With the 2006 rice harvest more than half complete in southwest Louisiana, results are varied, according to LSU AgCenter agents and area farmers.

“Yields have been all over the board,” said Ron Levy, LSU AgCenter county agent in Acadia Parish, adding that a wet harvest combined with losses from cercospora disease and rice water weevils have made it a difficult year for some producers.

“But the overall picture is the harvest in the Acadia Parish area is going to be a fairly good crop,” he said.

Harvest is complete in more than half of the parish, Levy said, and yields have ranged from the low 30-barrels-an-acre range to the high 50s. A barrel of rice is 162 pounds.

Levy said many farmers are waiting to see if stubble shows signs of producing a second crop, while others plan to put the harvested rice fields into crawfish production. Consistent summer rains could set the stage for a good crawfish season.
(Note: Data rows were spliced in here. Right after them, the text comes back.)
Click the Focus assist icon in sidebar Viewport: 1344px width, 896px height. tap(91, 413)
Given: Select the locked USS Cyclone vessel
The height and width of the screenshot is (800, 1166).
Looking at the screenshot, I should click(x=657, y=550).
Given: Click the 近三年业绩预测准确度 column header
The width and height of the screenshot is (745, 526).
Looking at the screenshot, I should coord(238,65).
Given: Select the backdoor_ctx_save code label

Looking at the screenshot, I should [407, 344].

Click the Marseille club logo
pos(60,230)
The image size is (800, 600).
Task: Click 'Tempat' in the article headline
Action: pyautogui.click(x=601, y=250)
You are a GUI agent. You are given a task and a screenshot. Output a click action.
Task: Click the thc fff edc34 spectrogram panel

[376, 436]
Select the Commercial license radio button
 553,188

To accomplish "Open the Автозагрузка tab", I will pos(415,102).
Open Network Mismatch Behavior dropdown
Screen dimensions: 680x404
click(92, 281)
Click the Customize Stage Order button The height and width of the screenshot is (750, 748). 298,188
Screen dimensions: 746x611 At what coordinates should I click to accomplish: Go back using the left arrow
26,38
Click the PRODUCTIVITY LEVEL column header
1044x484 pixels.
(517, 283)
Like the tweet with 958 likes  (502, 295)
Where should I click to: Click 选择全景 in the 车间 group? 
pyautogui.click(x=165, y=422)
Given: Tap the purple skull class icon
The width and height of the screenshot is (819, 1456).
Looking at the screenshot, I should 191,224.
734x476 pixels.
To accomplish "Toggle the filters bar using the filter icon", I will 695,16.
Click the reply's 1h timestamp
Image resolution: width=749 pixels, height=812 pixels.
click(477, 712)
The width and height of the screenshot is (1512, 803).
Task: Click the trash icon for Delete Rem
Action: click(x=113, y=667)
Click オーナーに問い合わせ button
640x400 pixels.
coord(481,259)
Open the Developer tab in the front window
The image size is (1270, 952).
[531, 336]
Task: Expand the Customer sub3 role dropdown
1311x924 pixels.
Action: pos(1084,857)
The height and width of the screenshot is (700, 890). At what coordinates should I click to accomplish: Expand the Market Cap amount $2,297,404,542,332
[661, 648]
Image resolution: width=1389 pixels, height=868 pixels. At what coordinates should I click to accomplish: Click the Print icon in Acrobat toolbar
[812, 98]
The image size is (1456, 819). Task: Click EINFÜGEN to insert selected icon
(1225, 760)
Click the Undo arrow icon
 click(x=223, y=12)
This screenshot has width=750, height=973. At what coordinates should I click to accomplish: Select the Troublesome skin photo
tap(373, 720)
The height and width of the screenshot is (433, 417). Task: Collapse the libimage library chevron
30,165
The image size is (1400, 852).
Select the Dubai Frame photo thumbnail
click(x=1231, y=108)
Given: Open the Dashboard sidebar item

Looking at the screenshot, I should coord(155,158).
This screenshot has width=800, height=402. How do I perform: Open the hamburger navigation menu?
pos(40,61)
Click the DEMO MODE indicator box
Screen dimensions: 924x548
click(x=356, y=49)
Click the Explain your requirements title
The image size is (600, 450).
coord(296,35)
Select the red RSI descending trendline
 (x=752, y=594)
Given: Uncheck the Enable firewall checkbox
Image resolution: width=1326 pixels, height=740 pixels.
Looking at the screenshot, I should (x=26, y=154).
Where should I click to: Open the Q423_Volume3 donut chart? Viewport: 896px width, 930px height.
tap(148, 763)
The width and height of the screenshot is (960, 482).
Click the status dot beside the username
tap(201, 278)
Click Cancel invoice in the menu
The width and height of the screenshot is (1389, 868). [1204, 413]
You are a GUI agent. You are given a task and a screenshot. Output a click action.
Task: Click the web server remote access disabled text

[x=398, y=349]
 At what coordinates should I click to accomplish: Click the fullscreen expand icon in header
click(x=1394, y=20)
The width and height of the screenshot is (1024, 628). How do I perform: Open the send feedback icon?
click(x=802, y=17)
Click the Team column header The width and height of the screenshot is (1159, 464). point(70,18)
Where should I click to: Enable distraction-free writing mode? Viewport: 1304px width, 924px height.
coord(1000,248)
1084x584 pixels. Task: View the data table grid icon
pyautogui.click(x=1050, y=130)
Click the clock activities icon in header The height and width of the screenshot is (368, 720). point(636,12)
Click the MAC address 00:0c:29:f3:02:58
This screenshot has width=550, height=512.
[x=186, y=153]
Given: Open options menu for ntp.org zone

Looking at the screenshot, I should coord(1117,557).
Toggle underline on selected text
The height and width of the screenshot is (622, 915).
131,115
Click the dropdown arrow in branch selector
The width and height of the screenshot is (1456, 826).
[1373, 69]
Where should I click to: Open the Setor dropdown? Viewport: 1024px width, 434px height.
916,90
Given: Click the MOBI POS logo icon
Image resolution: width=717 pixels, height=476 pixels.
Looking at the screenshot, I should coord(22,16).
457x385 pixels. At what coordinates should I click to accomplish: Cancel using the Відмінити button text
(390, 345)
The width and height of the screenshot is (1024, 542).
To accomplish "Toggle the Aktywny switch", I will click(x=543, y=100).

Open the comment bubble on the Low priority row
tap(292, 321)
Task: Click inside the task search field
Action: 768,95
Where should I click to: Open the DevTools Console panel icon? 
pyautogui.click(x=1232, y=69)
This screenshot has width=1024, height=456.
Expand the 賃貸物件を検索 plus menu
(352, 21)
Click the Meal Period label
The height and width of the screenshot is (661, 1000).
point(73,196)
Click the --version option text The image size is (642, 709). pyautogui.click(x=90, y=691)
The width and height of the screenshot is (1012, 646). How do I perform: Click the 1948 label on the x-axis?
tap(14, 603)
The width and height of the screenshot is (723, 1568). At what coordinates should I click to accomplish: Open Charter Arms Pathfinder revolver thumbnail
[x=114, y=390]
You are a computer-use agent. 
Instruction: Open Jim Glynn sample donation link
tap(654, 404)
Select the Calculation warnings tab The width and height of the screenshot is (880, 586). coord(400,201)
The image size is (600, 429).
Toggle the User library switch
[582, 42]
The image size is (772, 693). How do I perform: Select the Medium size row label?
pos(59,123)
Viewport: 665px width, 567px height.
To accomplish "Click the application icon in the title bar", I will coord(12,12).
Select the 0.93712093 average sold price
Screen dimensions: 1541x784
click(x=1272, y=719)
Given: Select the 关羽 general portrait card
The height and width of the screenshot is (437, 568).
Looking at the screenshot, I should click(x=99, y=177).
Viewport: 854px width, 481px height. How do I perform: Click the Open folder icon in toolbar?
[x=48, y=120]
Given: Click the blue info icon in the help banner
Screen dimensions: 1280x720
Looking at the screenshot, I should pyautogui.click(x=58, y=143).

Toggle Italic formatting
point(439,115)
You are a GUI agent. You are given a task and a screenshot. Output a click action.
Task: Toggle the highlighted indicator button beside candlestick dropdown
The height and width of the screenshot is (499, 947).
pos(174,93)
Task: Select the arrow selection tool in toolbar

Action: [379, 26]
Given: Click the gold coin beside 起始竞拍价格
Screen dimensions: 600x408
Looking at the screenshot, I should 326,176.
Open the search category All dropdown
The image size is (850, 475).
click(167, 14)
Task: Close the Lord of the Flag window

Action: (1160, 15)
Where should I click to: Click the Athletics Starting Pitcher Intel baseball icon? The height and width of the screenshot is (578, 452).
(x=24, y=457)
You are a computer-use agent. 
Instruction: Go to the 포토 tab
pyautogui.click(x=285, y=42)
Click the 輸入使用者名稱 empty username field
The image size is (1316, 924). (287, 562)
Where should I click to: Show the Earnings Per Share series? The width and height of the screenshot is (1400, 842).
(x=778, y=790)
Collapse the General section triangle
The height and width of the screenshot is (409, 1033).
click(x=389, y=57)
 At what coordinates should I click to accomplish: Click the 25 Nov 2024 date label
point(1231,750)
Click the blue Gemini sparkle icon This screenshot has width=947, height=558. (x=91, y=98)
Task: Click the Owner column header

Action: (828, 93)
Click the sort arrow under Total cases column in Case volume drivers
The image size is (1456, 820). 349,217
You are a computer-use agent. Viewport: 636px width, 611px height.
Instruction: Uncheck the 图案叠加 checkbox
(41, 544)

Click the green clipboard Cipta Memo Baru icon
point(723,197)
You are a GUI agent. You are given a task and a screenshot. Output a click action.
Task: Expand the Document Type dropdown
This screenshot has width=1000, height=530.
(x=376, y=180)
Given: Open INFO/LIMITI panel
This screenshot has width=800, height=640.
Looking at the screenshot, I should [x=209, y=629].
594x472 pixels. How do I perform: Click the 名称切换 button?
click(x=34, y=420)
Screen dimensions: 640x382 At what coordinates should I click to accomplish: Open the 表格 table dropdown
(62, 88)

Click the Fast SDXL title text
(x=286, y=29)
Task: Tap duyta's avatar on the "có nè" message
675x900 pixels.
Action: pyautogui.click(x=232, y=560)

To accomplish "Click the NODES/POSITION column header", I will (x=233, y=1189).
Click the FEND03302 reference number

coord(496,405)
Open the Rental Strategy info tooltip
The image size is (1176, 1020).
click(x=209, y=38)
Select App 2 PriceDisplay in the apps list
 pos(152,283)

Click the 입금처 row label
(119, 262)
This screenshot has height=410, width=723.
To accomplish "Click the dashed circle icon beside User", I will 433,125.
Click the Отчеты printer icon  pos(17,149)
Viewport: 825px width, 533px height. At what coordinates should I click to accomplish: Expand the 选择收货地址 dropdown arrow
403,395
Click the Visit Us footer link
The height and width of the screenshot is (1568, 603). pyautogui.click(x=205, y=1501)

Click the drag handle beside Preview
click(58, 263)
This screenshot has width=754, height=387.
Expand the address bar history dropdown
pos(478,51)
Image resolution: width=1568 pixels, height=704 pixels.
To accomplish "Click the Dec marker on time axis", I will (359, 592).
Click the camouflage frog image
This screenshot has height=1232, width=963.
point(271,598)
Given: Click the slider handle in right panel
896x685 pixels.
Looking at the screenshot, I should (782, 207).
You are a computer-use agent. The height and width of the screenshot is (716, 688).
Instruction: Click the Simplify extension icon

Rice prices have edged up, and predictions of dramatic increases are encouraging, Levy said. “That slightly upward price trend does bring more optimism than what we've seen in the past couple of years.”

Eddie Eskew, LSU AgCenter county agent in Jefferson Davis Parish, said some farmers in the northern part of the parish reported barrels-per-acre yields in the low 20s.

Again, cercospora, or narrow brown spot, is taking its toll, Eskew said, reducing yields by 10-15 barrels an acre. “We've never had a problem like we had this year.”

Rain at the onset of harvest made it difficult for combines to work in muddy conditions. Farmer Johnny Hensgens of Lake Charles said he won't be trying to grow a second crop on most of his fields. “There's very little I've been able to second crop because of cercospora and rutting.”

Hensgens said barrel-per-acre yields from his first fields ranged from the low to mid-30s, but those numbers have increased to the upper 30s to low 40s.

Hensgens said it's encouraging that prices have risen, but more is needed to making farming profitable. “It takes a lot to make up for the fuel cost increase.”

Fred Zaunbrecher, who farms with his two brothers near Rayne, said yields have “have turned out much better than expected.”

Most of the Zaunbrechers' fields produced yields in the high 40s to 50s, he said, although some fields were limited to 30-barrels-an-acre because of herbicide drift.

Keith Fontenot, LSU AgCenter county agent in Evangeline Parish, said some farmers there are having one of their best years, with yields in the high 40s, and some in the 50s.

On the down side, disease problems have decreased yields by as much as 15 to 20 barrels per acre in the southern part of the parish. In addition, rice is coming out of the fields at unusually low harvest moisture levels, and that has resulted in shattering and lowered milling quality.

“Yields are as varied as I have ever seen them,” said Steve Linscombe, LSU AgCenter rice breeder. “We have some producers who are doing quite well, and we have others who are off considerably. We have some producers who are cutting good yields, and they get to a field and for whatever reason, the yields drop off dramatically.”

A complex of several minor diseases have become major culprits this growing season, according to Linscombe. “While cercospora certainly is worse than normal, there are a number of other typically minor diseases such as sheath rot and stem rot that are more prevalent this year.”

B.D. Fontenot, crop consultant for Agriliance, said yields were off in the initial phase of the harvest, but the numbers have steadily increased.

Disease has affected yields 5 to 7 barrels an acre, he said. “It's in every variety, and it's going to be worse in some places than others. I've never seen it this bad before.”

Howard Cormier, LSU AgCenter county agent in Vermilion Parish, said farmers are more upbeat after hearing reports that conditions were favorable for substantial price increases in the future.

Cormier said yields in Vermilion Parish have held steady — with most fields producing 30-40 barrels per acre. “Some farmers are making decent yields, even with cercospora in the picture. I think the vast majority will not second crop. They're tired of paying for high-priced diesel and extra fertilizer.”